DATA -
^^^^^^^^

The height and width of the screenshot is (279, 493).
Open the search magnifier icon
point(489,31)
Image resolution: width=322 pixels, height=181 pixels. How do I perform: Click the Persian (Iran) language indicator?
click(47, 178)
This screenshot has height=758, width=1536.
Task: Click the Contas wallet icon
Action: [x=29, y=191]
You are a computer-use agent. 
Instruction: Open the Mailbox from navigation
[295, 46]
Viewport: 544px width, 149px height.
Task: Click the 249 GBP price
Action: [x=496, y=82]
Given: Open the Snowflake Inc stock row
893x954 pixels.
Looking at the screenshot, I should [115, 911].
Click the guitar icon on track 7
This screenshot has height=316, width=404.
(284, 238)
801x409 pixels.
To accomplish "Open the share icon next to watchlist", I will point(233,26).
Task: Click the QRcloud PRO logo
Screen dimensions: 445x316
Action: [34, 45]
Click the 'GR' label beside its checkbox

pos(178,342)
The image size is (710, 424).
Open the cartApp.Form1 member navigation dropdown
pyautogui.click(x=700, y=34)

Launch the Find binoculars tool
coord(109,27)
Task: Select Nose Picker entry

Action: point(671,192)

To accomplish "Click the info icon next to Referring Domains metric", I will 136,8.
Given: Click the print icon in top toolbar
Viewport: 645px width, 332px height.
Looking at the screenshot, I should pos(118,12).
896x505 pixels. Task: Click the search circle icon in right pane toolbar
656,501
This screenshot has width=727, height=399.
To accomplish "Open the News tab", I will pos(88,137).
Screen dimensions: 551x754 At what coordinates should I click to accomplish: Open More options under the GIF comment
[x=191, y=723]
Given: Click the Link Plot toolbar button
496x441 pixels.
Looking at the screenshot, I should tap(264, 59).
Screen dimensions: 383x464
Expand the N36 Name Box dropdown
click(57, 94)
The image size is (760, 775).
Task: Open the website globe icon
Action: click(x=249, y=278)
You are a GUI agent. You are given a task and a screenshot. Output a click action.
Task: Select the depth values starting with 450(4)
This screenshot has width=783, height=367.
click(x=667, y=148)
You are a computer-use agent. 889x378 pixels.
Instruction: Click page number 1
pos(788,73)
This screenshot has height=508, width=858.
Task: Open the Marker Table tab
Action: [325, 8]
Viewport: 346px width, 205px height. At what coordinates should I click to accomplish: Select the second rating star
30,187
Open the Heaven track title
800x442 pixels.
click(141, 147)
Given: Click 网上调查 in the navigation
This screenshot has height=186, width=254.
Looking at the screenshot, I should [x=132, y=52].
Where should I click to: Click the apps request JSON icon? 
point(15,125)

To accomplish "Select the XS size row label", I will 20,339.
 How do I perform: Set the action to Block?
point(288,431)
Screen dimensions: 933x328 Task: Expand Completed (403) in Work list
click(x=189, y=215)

^^^^^^^^

TASK INSTRUCTIONS - Starting with the line with "Given: Click the print icon in top toolbar" above and going on through the line with "Given: Click 网上调查 in the navigation", transcribe every line exactly, both ends included, and add nothing.

FINISHED TASK -
Given: Click the print icon in top toolbar
Viewport: 645px width, 332px height.
Looking at the screenshot, I should pos(118,12).
896x505 pixels. Task: Click the search circle icon in right pane toolbar
656,501
This screenshot has width=727, height=399.
To accomplish "Open the News tab", I will pos(88,137).
Screen dimensions: 551x754 At what coordinates should I click to accomplish: Open More options under the GIF comment
[x=191, y=723]
Given: Click the Link Plot toolbar button
496x441 pixels.
Looking at the screenshot, I should tap(264, 59).
Screen dimensions: 383x464
Expand the N36 Name Box dropdown
click(57, 94)
The image size is (760, 775).
Task: Open the website globe icon
Action: click(x=249, y=278)
You are a GUI agent. You are given a task and a screenshot. Output a click action.
Task: Select the depth values starting with 450(4)
This screenshot has width=783, height=367.
click(x=667, y=148)
You are a computer-use agent. 889x378 pixels.
Instruction: Click page number 1
pos(788,73)
This screenshot has height=508, width=858.
Task: Open the Marker Table tab
Action: [325, 8]
Viewport: 346px width, 205px height. At what coordinates should I click to accomplish: Select the second rating star
30,187
Open the Heaven track title
800x442 pixels.
click(141, 147)
Given: Click 网上调查 in the navigation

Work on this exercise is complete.